### Activity
The result should be the lines from the one holding "Viewport: 1024px width, 576px height." to the final line of the records, retyped exactly.

[Record set — start]

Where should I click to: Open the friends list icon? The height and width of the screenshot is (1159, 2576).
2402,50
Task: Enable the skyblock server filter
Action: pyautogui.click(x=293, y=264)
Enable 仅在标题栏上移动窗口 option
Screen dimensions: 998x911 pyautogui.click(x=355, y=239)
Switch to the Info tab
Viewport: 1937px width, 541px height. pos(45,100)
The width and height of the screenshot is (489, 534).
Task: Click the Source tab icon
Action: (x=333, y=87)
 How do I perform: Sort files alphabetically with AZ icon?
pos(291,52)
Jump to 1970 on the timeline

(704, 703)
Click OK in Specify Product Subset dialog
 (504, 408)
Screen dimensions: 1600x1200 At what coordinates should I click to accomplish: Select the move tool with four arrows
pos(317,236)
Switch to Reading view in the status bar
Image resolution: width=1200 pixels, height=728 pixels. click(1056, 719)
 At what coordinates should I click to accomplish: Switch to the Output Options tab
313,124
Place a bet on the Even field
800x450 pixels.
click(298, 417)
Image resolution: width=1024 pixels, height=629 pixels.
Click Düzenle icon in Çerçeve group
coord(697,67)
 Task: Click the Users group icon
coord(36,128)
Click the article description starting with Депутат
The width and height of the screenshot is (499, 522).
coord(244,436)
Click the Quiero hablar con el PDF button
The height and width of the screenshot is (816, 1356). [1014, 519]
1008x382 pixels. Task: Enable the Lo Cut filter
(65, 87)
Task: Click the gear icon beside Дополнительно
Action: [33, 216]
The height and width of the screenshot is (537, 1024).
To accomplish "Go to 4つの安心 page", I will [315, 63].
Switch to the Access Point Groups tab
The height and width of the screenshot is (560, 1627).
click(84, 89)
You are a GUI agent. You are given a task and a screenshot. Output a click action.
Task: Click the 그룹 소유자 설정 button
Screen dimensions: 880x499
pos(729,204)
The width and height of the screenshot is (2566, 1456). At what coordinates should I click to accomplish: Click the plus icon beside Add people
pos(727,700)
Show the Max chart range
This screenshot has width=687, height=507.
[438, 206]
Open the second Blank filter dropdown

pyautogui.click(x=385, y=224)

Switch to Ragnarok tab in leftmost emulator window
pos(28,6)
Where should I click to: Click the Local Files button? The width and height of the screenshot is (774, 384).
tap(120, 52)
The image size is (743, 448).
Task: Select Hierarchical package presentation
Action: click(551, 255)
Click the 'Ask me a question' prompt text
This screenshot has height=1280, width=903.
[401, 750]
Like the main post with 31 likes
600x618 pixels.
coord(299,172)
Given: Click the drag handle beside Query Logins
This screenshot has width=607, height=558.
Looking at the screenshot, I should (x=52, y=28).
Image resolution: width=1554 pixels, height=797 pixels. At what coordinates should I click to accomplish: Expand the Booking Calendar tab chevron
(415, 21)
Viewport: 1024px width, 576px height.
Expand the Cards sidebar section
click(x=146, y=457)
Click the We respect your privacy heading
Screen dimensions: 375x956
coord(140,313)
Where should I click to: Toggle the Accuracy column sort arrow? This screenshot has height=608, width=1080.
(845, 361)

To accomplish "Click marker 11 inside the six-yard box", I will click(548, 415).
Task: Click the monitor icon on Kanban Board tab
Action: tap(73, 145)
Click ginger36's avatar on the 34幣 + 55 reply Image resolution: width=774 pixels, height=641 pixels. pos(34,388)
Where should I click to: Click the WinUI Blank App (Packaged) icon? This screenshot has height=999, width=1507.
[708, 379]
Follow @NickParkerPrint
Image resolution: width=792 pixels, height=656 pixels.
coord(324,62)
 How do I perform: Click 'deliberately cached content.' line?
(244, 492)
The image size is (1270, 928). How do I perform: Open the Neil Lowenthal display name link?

[Record set — finish]

### Response below
Viewport: 1024px width, 576px height.
Expand the Cards sidebar section
click(x=146, y=457)
Click the We respect your privacy heading
Screen dimensions: 375x956
coord(140,313)
Where should I click to: Toggle the Accuracy column sort arrow? This screenshot has height=608, width=1080.
(845, 361)

To accomplish "Click marker 11 inside the six-yard box", I will click(548, 415).
Task: Click the monitor icon on Kanban Board tab
Action: tap(73, 145)
Click ginger36's avatar on the 34幣 + 55 reply Image resolution: width=774 pixels, height=641 pixels. pos(34,388)
Where should I click to: Click the WinUI Blank App (Packaged) icon? This screenshot has height=999, width=1507.
[708, 379]
Follow @NickParkerPrint
Image resolution: width=792 pixels, height=656 pixels.
coord(324,62)
 How do I perform: Click 'deliberately cached content.' line?
(244, 492)
The image size is (1270, 928). How do I perform: Open the Neil Lowenthal display name link?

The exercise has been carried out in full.